C++11
An inline namespace is a namespace whose members are also members of the enclosing namespace — callers can name them with or without the inner namespace. That sounds like a small convenience; it is actually the language's mechanism for versioning an API under a stable name, and it is load-bearing inside every major standard library implementation.
The core mechanic
#include <print>
#include <string_view>
namespace geo {
namespace v1 {
constexpr double area(double r) { return 3.14 * r * r; } // the old, sloppy pi
constexpr std::string_view version() { return "v1"; }
}
inline namespace v2 {
constexpr double area(double r) { return 3.14159265358979 * r * r; }
constexpr std::string_view version() { return "v2"; }
}
}
int main() {
// Unqualified use gets the inline namespace - the "current" version:
std::println("default ({}): {:.6f}", geo::version(), geo::area(1.0));
// Callers who need the old behavior pin themselves explicitly:
std::println("pinned ({}): {:.6f}", geo::v1::version(), geo::v1::area(1.0));
}
geo::area and geo::v2::area are the same function — not a copy, not a forwarder. When v3 ships, the library moves the inline keyword; unpinned callers get v3 on their next recompile, and pinned callers keep exactly what they asked for. The version selection can even be a build flag:
namespace net {
#if defined(NET_PREVIEW)
inline namespace v3 { /* next generation */ }
namespace v2 { /* stable */ }
#else
namespace v3 { /* opt-in preview */ }
inline namespace v2 { /* stable is the default */ }
#endif
}
Why not just a using-declaration?
namespace geo { using v2::area; } gets you the name, but inline namespaces preserve the deeper semantics that versioning actually needs:
- Argument-dependent lookup. For a type defined in
geo::v2, ADL finds operators and free functions whether callers think ingeoorgeo::v2. - Template specialization. Users can specialize
geo::hash<T>from outside even though it really lives ingeo::v2— impossible across a plainusing. - Distinct mangled names — the ABI point. The linker symbol for
geo::v2::areacontains thev2. Compile one.cppagainst the v2-inline headers and another against v3-inline headers, and they cannot accidentally resolve to each other's symbols. Version skew becomes a loud link error instead of a silent crash at 2 a.m. This is the entire reason libstdc++ shipped its C++11-conformingstd::stringinsidestd::__cxx11— old and new string layouts coexist in one process without ever cross-linking.
Where you already use them
The standard library's literal suffixes all live in inline namespaces so that one using brings in exactly the set you want:
#include <chrono>
#include <print>
#include <string>
int main() {
using namespace std::literals; // string_literals + chrono_literals + ...

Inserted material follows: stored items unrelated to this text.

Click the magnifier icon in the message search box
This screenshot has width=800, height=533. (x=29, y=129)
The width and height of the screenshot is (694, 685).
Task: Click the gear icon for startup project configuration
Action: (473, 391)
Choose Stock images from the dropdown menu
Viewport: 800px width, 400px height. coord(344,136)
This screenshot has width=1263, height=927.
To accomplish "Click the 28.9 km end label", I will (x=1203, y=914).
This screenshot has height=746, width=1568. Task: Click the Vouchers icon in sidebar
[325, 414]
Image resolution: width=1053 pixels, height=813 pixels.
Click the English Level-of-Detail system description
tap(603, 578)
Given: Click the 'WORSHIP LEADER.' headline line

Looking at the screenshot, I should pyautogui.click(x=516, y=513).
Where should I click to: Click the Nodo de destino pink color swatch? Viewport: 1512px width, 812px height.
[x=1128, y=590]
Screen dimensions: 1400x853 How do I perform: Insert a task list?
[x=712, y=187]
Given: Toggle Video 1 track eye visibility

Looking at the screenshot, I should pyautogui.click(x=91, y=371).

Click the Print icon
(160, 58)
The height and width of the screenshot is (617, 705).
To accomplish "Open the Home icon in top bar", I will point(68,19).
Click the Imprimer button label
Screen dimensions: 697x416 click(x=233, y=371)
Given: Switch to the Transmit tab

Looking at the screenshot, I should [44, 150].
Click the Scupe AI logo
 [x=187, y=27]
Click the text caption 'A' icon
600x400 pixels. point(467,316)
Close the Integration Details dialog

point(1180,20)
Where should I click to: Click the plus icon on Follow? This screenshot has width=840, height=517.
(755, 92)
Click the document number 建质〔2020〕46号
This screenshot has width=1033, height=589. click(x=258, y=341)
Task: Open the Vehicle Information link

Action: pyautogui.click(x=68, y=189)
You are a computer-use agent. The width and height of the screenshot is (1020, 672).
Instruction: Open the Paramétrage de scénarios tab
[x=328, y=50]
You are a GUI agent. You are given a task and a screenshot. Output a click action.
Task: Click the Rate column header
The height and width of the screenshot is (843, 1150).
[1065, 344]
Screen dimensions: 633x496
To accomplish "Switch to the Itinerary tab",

auto name = "modern"s; // std::string, not const char*
auto wait = 150ms; // std::chrono::milliseconds
std::println("{} for {}", name, wait);
}
std::literals, std::literals::string_literals, and std::literals::chrono_literals are nested inline namespaces — which is why using namespace std::literals;, using namespace std::string_literals;, and even plain std::chrono usage all compose without conflict.
Since C++20, the shorthand namespace geo::inline v2 { } declares the nested inline namespace in one line.
Practical rules
- The
inlinekeyword must be consistent: a namespace is inline from its first declaration, in every declaration. - Exactly one version namespace should be inline at a time per build — two inline siblings with the same function names makes unqualified calls ambiguous.
- Reopening the namespace elsewhere may omit the keyword, but writing it everywhere is kinder to readers.
- Inline namespaces are for publishers of libraries. Application code that isn't maintaining API/ABI compatibility across versions rarely needs one — reach for it when you have downstream users you can't recompile.
Guidelines
- Version a library as
lib::vNnamespaces withinlinemarking the current default; document that pinning tolib::v1::is the compatibility escape hatch. - Flip which namespace is inline in exactly one place (ideally via one macro/config header) so a build can never see two defaults.
- Treat the mangled-name distinctness as a feature: after an ABI-relevant change, bump the namespace so stale objects fail to link instead of misbehaving.
- Don't nest unrelated machinery in inline namespaces "for organization" — every level is another name for the same things, and that multiplies confusion, not clarity.